All functions in tsbox worked as expected, and some arguably have a more natural output than timetk (see full review document).

The package developer might want to consider an additional function handling the zooreg class for completeness.

  1. Whilst users are probably familiar with usage, the developer might want to consider adding examples to show functionality of ts_prcomp and ts_forecast under the ts_examples documentation file.

  2. I noticed that there is a spelling mistake of explicit in the error messages for the guess_time and guess_value functions.

christophsax commented 1 year ago

@nunesmatt, thank you very much for your helpful review! I will look into the points more carefully and try to address them.

ropensci-review-bot commented 1 year ago

:calendar: @nunesmatt you have 2 days left before the due date for your review (2022-10-03).

nunesmatt commented 1 year ago

📆 @nunesmatt you have 2 days left before the due date for your review (2022-10-03).

Hi,

My review is above (30/09/22), which the package developer has acknowledged and is taking on board my comments.

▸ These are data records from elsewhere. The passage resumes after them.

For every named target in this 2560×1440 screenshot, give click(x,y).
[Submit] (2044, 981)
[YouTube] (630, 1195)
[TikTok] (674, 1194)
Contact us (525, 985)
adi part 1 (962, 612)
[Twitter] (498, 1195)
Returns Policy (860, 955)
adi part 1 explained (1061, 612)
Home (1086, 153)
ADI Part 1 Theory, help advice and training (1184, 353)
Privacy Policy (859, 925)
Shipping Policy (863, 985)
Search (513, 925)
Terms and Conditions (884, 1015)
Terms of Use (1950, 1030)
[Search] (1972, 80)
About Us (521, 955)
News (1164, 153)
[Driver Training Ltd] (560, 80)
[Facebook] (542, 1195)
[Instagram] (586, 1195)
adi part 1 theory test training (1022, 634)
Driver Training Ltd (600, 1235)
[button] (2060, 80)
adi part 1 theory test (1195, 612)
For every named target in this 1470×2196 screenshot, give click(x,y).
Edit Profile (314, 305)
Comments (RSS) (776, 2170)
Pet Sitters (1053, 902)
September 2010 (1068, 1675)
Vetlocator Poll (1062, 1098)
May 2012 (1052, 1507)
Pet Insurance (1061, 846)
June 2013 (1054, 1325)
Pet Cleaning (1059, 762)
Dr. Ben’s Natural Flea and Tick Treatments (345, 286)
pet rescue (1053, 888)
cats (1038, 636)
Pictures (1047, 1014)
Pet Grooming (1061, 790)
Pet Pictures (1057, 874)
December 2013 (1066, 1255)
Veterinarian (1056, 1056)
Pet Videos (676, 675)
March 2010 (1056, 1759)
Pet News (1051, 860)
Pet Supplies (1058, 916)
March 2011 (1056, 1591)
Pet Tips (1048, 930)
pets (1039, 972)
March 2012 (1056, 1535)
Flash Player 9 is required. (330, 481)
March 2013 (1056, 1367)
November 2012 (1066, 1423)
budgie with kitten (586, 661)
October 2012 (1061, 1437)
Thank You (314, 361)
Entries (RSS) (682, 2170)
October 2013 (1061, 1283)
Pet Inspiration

rkillick commented 1 year ago

@nunesmatt apologies, the bot prompted you as I didn't acknowledge your review into the system yet!

rkillick commented 1 year ago

@ropensci-review-bot submit review https://github.com/ropensci/software-review/issues/464#issuecomment-986979096 time 7

ropensci-review-bot commented 1 year ago

Logged review for chamberlinc (hours: 7)

rkillick commented 1 year ago

@chamberlinc Thank you for completing the review of this package.

rkillick commented 1 year ago

@ropensci-review-bot submit review https://github.com/ropensci/software-review/issues/464#issuecomment-1263297128 time

ropensci-review-bot commented 1 year ago

I'm sorry human, I don't understand that. You can see what commands I support by typing:

@ropensci-review-bot help

rkillick commented 1 year ago

@nunesmatt could you let me know how long you spent on the review, the bot doesn't like me leaving it blank.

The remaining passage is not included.